In occasione della Giornata Internazionale delle Persone con Disabilità, la Sala Consiliare del Municipio di Bolzano si è trasformata in un luogo di partecipazione attiva, ascolto e cittadinanza. Grazie all’iniziativa “Giunta per un giorno”, promossa dall’Assessora alle Politiche Sociali Patrizia Brillo, i ragazzi e le ragazze di AIAS Bolzano hanno potuto sedersi simbolicamente al posto del Sindaco e degli Assessori durante la seduta del Consiglio comunale.
Un’esperienza emozionante e concreta, che ha dato voce ai giovani e alle loro visioni sul futuro della città. Seduti tra gli scranni istituzionali, i ragazzi hanno illustrato idee e proposte su temi fondamentali come sport, mobilità, accessibilità urbana, autonomia personale e inserimento lavorativo. Dai loro interventi sono emerse con chiarezza non solo le difficoltà affrontate ogni giorno dalle persone con disabilità, ma anche le soluzioni possibili per una Bolzano più attenta, accogliente e accessibile.
All’incontro ha partecipato anche l’Ente Sordi, che ha richiamato l’attenzione sulle barriere comunicative che ancora ostacolano le persone non udenti, ribadendo l’importanza di potenziare la presenza e l’utilizzo della Lingua dei Segni Italiana (LIS) nei servizi pubblici.
Tra le priorità emerse nel corso della seduta:
– migliorare l’accessibilità negli impianti sportivi;
– sostenere con più forza l’inserimento lavorativo delle persone con disabilità;
– abbattere definitivamente le barriere architettoniche e comunicative;
– facilitare la partecipazione alla vita sociale e culturale della città.
L’Assessora Patrizia Brillo ha commentato così la giornata:
“Questa iniziativa ci ha permesso di ascoltare direttamente i bisogni dei ragazzi. Le loro idee e proposte sono preziose e ci aiutano a costruire una città davvero inclusiva, dove ciascuno possa sentirsi parte attiva della comunità.”
“Giunta per un giorno” non è stata soltanto un gesto simbolico, ma un passo tangibile verso una collaborazione più stretta tra Comune e associazioni che ogni giorno lavorano nel campo della disabilità. Un esercizio di democrazia e partecipazione reale, che conferma l’impegno della città nel valorizzare i giovani, le loro competenze e il loro diritto a contribuire alle scelte che riguardano il presente e il futuro della comunità.

Dati archiviati:
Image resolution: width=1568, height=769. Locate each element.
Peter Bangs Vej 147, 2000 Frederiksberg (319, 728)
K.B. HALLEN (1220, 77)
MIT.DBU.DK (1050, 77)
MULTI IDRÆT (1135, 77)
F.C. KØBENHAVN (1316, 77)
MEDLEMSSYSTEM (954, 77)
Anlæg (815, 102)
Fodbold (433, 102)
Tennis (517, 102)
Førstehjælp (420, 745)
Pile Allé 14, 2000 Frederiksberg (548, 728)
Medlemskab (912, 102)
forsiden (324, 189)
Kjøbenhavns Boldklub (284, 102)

Esplora il materiale:
1 > Secondo l'articolo, su quali temi i ragazzi hanno illustrato idee e proposte? Elencali tutti.
2 > Ricopia il passo dell'articolo che inizia con le parole "Un’esperienza emozionante e" e termina dopo le parole "accogliente e accessibile.".
Le righe sono materiale a sé, distinto dall'articolo.

Elenco delle risposte:
1 > sport; mobilità; accessibilità urbana; autonomia personale; inserimento lavorativo

2 >
Un’esperienza emozionante e concreta, che ha dato voce ai giovani e alle loro visioni sul futuro della città. Seduti tra gli scranni istituzionali, i ragazzi hanno illustrato idee e proposte su temi fondamentali come sport, mobilità, accessibilità urbana, autonomia personale e inserimento lavorativo. Dai loro interventi sono emerse con chiarezza non solo le difficoltà affrontate ogni giorno dalle persone con disabilità, ma anche le soluzioni possibili per una Bolzano più attenta, accogliente e accessibile.